Start of Dataset
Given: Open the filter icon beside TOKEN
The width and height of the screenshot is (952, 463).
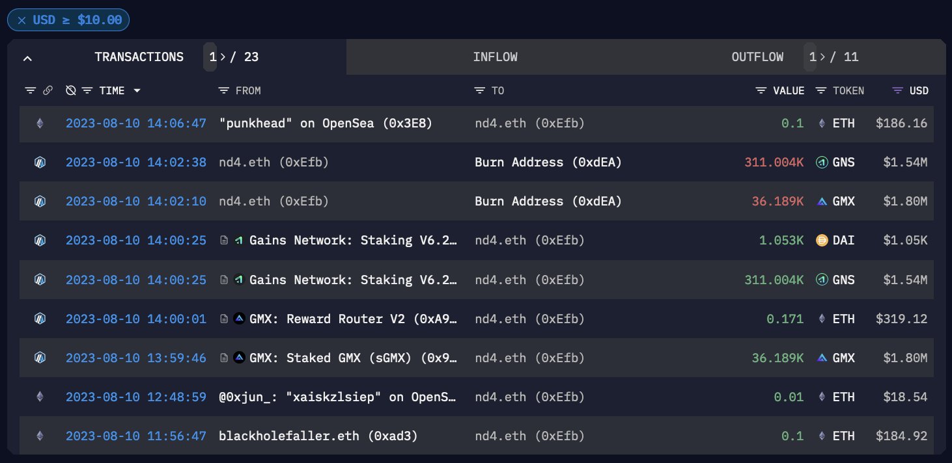Looking at the screenshot, I should coord(821,90).
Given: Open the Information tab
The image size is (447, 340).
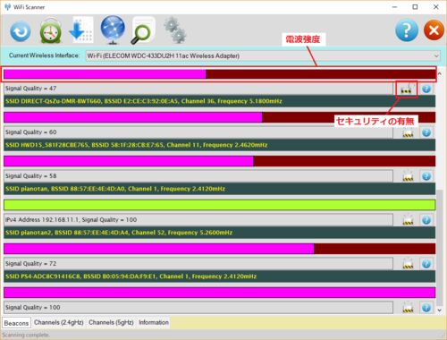Looking at the screenshot, I should tap(154, 322).
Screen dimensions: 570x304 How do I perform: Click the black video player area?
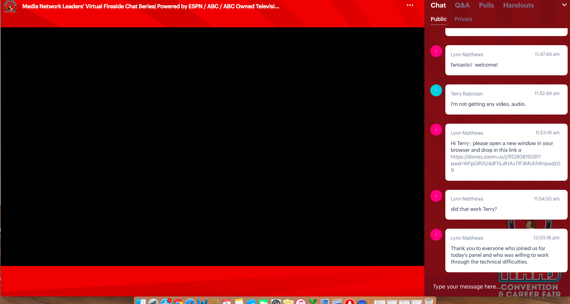212,147
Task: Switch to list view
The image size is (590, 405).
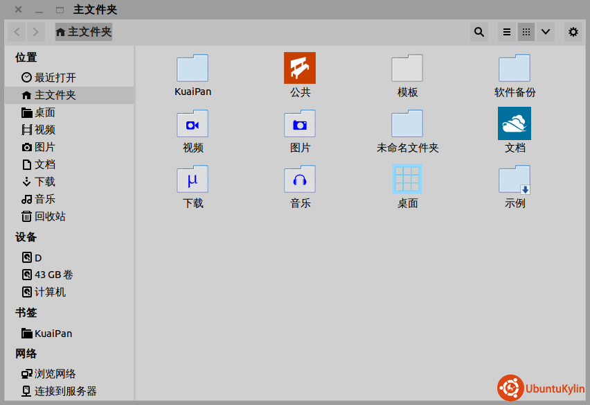Action: pos(507,32)
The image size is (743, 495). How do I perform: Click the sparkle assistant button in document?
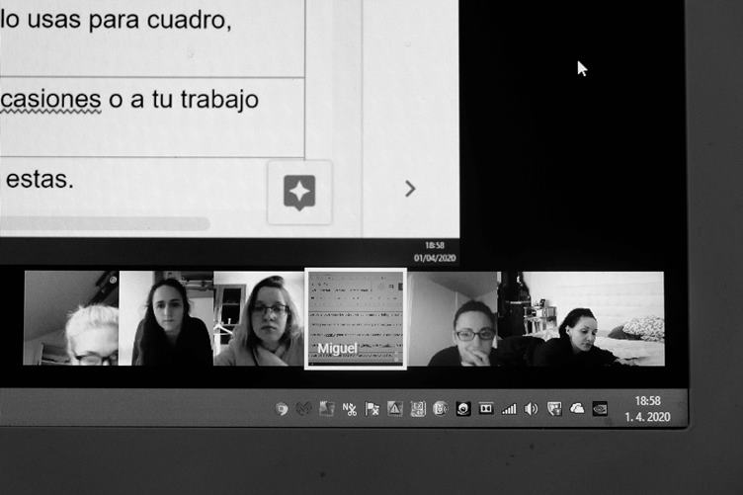coord(299,192)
End of Dataset
### Exercise
Could you write out exactly the lines from the line containing "Screen dimensions: 570x304" to the end of the material, and nothing else? No pictures belong in the copy.

### Solution
Screen dimensions: 570x304 How do I perform: Click the black video player area?
212,147
Task: Switch to list view
The image size is (590, 405).
Action: pos(507,32)
The image size is (743, 495). How do I perform: Click the sparkle assistant button in document?
coord(299,192)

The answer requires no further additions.